Теперь, расставшись с гостем, генерал сказал: «Если не считать вопроса о темпах, то Гитлер стремится к тому же, что и рейхсвер».
В начале октября 1931 года Гитлер нанес визит генералу фон Шлейхеру из министерства рейхсвера. В итоге им удалось договориться: штурмовые отряды нацистов не конкурируют с военными, а скорее взаимодействуют с ними.
А сразу после разговора со Шлейхером, 10 октября, фюрера вместе с Герингом впервые принял президент Гинденбург. Генерал-фельдмаршал был, правда, с «богемским ефрейтором» высокомерен, но дав ему такую оценку, ошибся дважды.
Во-первых, в политике Гитлер был не ефрейтором, а маршалом — рангом повыше, чем у хозяина дома.
Во-вторых, к Богемии (то есть к Чехии) Гитлер никакого отношения не имел.
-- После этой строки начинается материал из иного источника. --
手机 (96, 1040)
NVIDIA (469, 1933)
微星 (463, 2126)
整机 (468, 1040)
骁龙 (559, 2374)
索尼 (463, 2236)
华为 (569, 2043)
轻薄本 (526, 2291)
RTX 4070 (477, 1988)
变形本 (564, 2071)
Он родился в австрийском Браунау на Инне, а Гинденбург знал о существовании лишь местечка Браунау в Центральной Чехии, где бывал в 1866 году во время австро-прусской войны.
Через год Гинденбург уже вряд ли пользовался прозвищем «ефрейтор».
После ноябрьских выборов 1932 года влияние Гитлера немного пошатнулось (если считать «неуспехом» убедительную победу на выборах, но потерю части голосов по сравнению с прошлыми выборами).
И вот тогда на стол германского президента легла петиция ряда крупных «капитанов индустрии». Составил ее член НСДАП промышленник Вильгельм Кеплер при участии Шахта, а поддержали ее барон фон Шредер, Фриц Тиссен, граф Калькройт, Эмиль Хефферих из «Дойч-американише петролеумс-гезельшафт», правящий бургомистр Гамбурга Крогманн, граф фон Кейзерлинк-Каммерау, Феглер из «Ферайнигте штальверке», Шпрингорум из концерна «Хёша», Эрвин Мерк из «ИГФарбен» и еще добрый десяток их «коллег» с почти такими же звучными именами.
Петиция призывала Гинденбурга немедленно назначить Гитлера рейхсканцлером во главе «президиального кабинета, составленного из наилучших в деловом и личном отношении сил».
Гитлер объявлялся единственно возможным спасителем страны.
Советская историография обычно видит за этой петицией одну лишь обеспокоенность элиты снижением — пусть и небольшим — популярности Гитлера и ростом — пусть и небольшим — популярности коммунистов. Мол, еще бы немного, и красное Знамя Труда взвилось бы над рейхстагом.
Но это все из диссертационных работ, а не из жизни. Опасность для Капитала была не в этом.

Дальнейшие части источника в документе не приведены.